WHAT IS EXPECTED: In the entries that follow, the lines from the one with "The width and height of the screenshot is (1920, 1188)." through the one with "Given: Click the SWIFT: CITIHKAX message line" are the ones to write out, exactly and with both ends included. Nothing else should appear.

MATERIAL PROVIDED:
════════════════════

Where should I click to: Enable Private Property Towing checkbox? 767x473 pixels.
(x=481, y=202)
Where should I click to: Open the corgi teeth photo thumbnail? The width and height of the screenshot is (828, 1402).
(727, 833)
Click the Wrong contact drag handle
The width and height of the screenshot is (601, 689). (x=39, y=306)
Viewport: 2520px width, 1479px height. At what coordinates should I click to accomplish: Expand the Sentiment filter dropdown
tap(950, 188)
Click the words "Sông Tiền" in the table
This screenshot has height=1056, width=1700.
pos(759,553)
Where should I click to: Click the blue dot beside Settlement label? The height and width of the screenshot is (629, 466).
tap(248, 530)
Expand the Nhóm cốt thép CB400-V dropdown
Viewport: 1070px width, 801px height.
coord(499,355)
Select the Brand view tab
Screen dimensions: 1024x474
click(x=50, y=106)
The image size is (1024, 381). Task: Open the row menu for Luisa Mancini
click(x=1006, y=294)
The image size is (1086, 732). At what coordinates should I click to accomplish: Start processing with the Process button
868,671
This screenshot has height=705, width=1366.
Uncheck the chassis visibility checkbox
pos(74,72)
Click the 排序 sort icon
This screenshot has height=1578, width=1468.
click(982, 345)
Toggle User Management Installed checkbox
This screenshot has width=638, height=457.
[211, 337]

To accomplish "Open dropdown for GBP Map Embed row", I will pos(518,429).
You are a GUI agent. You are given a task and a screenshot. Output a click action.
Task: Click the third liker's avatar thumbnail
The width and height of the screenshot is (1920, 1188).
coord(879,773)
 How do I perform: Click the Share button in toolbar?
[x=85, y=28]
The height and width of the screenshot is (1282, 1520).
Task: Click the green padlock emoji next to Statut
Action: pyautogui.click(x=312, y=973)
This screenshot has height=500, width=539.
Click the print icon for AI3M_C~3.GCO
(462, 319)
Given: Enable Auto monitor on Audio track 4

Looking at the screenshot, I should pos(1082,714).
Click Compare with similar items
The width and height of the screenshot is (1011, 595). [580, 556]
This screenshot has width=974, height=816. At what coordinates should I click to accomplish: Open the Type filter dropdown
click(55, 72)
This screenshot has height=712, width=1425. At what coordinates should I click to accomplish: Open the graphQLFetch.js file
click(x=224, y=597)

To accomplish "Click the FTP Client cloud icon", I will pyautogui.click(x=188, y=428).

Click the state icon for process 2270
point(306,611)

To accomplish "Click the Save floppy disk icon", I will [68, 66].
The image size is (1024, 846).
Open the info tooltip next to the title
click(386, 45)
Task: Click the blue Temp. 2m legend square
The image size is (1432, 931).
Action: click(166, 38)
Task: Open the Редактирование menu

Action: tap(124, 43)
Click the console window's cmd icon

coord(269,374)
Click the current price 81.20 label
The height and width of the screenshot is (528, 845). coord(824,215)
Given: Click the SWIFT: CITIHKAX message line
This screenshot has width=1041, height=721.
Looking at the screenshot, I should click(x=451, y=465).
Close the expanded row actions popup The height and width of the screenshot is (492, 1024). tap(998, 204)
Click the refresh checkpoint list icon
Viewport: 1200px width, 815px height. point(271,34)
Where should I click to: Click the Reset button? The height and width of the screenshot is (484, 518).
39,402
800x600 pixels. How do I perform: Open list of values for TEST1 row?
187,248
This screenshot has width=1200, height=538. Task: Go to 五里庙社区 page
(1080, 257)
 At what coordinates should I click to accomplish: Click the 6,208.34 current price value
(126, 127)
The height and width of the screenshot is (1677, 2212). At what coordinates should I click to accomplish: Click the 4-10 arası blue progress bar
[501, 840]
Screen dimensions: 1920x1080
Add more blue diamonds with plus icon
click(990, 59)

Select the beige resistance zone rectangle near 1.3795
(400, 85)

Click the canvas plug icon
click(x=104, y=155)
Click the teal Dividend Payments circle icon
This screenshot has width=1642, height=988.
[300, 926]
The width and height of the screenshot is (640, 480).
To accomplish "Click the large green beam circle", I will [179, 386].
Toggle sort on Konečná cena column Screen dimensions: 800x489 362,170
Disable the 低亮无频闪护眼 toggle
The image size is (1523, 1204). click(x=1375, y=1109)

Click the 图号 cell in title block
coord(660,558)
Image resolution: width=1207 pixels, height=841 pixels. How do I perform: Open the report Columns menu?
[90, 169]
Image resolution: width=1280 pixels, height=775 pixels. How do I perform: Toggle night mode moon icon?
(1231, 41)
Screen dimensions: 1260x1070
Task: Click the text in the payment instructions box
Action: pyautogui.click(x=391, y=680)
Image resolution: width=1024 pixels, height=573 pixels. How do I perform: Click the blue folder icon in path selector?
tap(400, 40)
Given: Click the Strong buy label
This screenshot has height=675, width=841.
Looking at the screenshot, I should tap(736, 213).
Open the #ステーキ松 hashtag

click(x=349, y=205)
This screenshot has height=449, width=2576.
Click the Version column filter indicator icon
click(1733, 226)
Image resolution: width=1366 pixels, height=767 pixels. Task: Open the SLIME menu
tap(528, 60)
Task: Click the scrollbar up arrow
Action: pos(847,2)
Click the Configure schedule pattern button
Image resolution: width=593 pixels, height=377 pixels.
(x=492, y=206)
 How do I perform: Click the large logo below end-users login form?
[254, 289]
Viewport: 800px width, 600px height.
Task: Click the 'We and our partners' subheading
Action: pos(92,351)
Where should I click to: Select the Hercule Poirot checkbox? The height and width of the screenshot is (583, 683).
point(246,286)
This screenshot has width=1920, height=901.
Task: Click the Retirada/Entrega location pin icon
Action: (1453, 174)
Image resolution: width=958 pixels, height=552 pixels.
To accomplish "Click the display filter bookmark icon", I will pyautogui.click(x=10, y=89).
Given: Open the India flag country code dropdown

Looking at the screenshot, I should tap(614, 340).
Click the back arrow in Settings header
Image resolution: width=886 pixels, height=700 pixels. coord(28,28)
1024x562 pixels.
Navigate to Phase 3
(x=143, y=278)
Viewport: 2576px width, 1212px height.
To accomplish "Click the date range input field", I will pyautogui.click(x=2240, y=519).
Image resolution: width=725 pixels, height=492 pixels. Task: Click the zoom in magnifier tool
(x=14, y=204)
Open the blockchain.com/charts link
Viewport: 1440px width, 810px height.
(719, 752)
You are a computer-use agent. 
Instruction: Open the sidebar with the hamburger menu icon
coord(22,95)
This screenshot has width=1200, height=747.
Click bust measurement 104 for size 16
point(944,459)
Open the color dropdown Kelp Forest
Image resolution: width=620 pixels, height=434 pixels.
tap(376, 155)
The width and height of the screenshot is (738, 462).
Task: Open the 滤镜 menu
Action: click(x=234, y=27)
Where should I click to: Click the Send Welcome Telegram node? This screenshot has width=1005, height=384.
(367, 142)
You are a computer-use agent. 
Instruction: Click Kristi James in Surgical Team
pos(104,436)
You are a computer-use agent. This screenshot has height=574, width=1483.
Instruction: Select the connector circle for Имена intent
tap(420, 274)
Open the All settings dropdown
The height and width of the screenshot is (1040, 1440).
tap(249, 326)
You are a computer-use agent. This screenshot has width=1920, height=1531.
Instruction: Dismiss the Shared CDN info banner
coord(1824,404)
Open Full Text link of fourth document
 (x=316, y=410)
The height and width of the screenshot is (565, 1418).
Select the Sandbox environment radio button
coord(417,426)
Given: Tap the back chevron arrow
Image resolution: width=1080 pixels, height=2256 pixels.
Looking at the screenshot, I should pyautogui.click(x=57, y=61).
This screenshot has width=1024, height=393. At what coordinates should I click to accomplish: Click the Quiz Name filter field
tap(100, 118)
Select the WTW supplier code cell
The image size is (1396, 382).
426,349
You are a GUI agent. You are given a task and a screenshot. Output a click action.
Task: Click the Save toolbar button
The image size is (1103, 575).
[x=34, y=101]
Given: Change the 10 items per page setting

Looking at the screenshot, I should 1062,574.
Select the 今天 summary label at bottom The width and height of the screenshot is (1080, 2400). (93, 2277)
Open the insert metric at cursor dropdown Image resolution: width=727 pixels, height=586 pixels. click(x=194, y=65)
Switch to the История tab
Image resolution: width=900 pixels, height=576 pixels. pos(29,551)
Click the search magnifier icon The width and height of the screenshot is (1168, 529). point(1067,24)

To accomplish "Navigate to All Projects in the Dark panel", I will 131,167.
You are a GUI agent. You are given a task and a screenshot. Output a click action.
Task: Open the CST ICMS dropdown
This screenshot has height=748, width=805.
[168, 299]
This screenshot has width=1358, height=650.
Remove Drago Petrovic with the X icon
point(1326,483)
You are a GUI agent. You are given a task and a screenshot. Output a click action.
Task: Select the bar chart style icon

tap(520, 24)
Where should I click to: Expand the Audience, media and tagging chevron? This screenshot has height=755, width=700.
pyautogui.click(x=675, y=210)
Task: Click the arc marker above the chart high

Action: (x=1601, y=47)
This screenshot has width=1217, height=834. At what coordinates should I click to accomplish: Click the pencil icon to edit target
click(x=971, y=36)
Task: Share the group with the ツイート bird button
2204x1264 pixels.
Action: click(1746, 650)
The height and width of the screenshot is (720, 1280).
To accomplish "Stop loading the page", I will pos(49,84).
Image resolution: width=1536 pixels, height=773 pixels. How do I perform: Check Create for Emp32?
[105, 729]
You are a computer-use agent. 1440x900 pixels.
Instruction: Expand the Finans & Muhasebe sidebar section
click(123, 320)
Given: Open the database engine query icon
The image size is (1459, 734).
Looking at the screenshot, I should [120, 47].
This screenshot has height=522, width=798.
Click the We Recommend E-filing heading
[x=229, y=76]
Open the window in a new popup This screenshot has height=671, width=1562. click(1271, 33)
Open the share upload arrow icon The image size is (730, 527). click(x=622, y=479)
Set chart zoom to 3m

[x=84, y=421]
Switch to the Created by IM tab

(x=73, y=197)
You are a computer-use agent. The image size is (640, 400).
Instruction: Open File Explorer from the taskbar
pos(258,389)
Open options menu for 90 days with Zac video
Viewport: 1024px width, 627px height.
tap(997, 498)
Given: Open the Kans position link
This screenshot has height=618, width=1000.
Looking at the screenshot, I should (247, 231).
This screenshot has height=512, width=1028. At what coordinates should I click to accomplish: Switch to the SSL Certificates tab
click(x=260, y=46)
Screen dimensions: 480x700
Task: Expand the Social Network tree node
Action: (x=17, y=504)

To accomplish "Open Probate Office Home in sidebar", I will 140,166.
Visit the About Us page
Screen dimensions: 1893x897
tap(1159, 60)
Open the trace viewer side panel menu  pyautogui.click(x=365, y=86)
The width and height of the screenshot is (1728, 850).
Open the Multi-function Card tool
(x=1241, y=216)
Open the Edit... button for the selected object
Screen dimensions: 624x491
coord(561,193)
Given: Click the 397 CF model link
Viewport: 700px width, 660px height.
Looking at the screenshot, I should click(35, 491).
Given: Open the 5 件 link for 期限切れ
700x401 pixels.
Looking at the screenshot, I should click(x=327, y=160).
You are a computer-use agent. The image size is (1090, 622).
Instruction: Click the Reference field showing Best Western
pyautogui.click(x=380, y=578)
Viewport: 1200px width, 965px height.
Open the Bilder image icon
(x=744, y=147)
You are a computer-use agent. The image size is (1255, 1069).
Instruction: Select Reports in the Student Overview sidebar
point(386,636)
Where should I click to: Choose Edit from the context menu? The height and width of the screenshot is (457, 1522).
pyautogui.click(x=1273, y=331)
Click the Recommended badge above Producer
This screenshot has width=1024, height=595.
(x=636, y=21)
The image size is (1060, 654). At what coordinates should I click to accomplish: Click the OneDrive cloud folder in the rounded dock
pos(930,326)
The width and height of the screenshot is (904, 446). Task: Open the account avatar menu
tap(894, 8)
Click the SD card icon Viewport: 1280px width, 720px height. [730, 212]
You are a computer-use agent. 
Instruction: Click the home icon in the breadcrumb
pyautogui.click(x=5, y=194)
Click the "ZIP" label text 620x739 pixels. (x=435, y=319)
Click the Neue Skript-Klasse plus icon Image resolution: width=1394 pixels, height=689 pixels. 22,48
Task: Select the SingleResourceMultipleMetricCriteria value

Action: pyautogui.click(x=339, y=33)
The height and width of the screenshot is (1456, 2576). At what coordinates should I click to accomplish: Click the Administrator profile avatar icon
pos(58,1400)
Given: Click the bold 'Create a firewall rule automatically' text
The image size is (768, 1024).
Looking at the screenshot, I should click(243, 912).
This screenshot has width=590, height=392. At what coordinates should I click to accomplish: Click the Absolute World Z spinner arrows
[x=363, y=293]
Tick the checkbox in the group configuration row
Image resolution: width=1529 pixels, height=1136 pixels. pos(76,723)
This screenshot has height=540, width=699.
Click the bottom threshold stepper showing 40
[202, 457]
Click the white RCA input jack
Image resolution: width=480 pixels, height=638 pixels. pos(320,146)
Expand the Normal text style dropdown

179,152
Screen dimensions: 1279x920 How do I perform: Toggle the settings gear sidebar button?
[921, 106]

════════════════════

COMPLETED EXERCISE:
The width and height of the screenshot is (1920, 1188).
coord(879,773)
 How do I perform: Click the Share button in toolbar?
[x=85, y=28]
The height and width of the screenshot is (1282, 1520).
Task: Click the green padlock emoji next to Statut
Action: pyautogui.click(x=312, y=973)
This screenshot has height=500, width=539.
Click the print icon for AI3M_C~3.GCO
(462, 319)
Given: Enable Auto monitor on Audio track 4

Looking at the screenshot, I should pos(1082,714).
Click Compare with similar items
The width and height of the screenshot is (1011, 595). [580, 556]
This screenshot has width=974, height=816. At what coordinates should I click to accomplish: Open the Type filter dropdown
click(55, 72)
This screenshot has height=712, width=1425. At what coordinates should I click to accomplish: Open the graphQLFetch.js file
click(x=224, y=597)

To accomplish "Click the FTP Client cloud icon", I will pyautogui.click(x=188, y=428).

Click the state icon for process 2270
point(306,611)

To accomplish "Click the Save floppy disk icon", I will [68, 66].
The image size is (1024, 846).
Open the info tooltip next to the title
click(386, 45)
Task: Click the blue Temp. 2m legend square
The image size is (1432, 931).
Action: click(166, 38)
Task: Open the Редактирование menu

Action: tap(124, 43)
Click the console window's cmd icon

coord(269,374)
Click the current price 81.20 label
The height and width of the screenshot is (528, 845). coord(824,215)
Given: Click the SWIFT: CITIHKAX message line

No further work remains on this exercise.